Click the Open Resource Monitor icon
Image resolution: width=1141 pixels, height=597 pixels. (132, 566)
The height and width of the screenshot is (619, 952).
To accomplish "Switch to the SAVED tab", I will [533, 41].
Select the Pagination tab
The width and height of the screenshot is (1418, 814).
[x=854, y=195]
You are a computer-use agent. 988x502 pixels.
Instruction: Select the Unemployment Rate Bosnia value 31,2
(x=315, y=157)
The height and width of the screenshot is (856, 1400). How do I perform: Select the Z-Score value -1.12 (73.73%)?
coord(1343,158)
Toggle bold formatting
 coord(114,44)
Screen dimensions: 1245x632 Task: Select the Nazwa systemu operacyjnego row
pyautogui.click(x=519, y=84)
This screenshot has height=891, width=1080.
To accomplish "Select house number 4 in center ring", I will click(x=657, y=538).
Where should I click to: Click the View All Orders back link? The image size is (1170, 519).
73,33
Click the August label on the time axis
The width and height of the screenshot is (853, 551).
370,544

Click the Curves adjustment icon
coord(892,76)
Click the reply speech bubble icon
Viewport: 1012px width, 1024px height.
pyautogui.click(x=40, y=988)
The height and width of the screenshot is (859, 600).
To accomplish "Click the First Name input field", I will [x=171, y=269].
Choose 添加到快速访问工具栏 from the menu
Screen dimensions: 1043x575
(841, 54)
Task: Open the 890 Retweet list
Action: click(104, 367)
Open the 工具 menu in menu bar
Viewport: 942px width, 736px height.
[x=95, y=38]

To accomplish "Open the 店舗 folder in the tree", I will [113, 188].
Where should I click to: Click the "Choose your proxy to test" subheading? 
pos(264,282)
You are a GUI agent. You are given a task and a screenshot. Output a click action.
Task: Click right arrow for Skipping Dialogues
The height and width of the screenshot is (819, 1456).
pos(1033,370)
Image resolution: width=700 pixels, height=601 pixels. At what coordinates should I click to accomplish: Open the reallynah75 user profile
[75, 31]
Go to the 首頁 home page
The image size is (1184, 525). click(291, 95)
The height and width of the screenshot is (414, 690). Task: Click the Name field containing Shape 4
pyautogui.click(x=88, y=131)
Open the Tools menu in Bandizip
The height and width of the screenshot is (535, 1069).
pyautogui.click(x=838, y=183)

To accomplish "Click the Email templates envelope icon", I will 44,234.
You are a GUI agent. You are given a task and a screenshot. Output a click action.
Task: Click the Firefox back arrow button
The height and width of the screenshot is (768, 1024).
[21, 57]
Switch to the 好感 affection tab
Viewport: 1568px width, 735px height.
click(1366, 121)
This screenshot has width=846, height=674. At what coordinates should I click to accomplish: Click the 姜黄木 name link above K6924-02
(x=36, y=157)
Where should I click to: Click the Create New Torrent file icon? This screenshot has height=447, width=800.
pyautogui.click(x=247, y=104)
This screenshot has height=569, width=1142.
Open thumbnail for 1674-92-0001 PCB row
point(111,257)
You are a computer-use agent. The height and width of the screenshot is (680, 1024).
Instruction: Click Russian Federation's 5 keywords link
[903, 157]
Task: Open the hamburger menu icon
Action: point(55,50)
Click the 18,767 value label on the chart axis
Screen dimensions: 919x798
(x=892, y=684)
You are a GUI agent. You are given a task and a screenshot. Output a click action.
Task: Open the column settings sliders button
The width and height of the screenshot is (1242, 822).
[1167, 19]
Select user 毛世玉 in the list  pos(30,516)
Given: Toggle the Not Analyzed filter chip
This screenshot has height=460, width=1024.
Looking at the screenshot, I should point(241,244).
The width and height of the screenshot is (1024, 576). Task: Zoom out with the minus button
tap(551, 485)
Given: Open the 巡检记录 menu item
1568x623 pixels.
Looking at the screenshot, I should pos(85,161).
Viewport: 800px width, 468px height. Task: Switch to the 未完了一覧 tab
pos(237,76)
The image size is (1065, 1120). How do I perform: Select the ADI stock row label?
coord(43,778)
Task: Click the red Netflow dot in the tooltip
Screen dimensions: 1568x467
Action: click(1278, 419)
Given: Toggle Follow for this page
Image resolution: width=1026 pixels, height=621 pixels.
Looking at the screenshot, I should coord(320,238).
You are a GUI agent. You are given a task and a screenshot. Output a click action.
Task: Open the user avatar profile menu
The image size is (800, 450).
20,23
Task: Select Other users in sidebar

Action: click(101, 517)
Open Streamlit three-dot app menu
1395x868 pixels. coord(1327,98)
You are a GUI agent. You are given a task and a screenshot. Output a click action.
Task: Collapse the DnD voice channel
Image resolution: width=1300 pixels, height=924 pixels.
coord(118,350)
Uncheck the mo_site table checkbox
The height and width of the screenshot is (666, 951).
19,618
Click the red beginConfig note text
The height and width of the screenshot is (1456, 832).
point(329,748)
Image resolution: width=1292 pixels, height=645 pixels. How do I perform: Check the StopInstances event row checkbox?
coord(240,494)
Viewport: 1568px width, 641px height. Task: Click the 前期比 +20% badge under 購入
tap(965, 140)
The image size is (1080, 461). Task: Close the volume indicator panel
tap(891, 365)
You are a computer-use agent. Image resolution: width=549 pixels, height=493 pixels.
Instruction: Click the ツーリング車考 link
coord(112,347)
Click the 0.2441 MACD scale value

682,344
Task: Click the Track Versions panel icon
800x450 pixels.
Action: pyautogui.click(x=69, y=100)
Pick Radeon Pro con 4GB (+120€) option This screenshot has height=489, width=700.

Prompt: Each line of the material that includes the string "computer" is to be counted; give only the final number.

Solution for this task: 3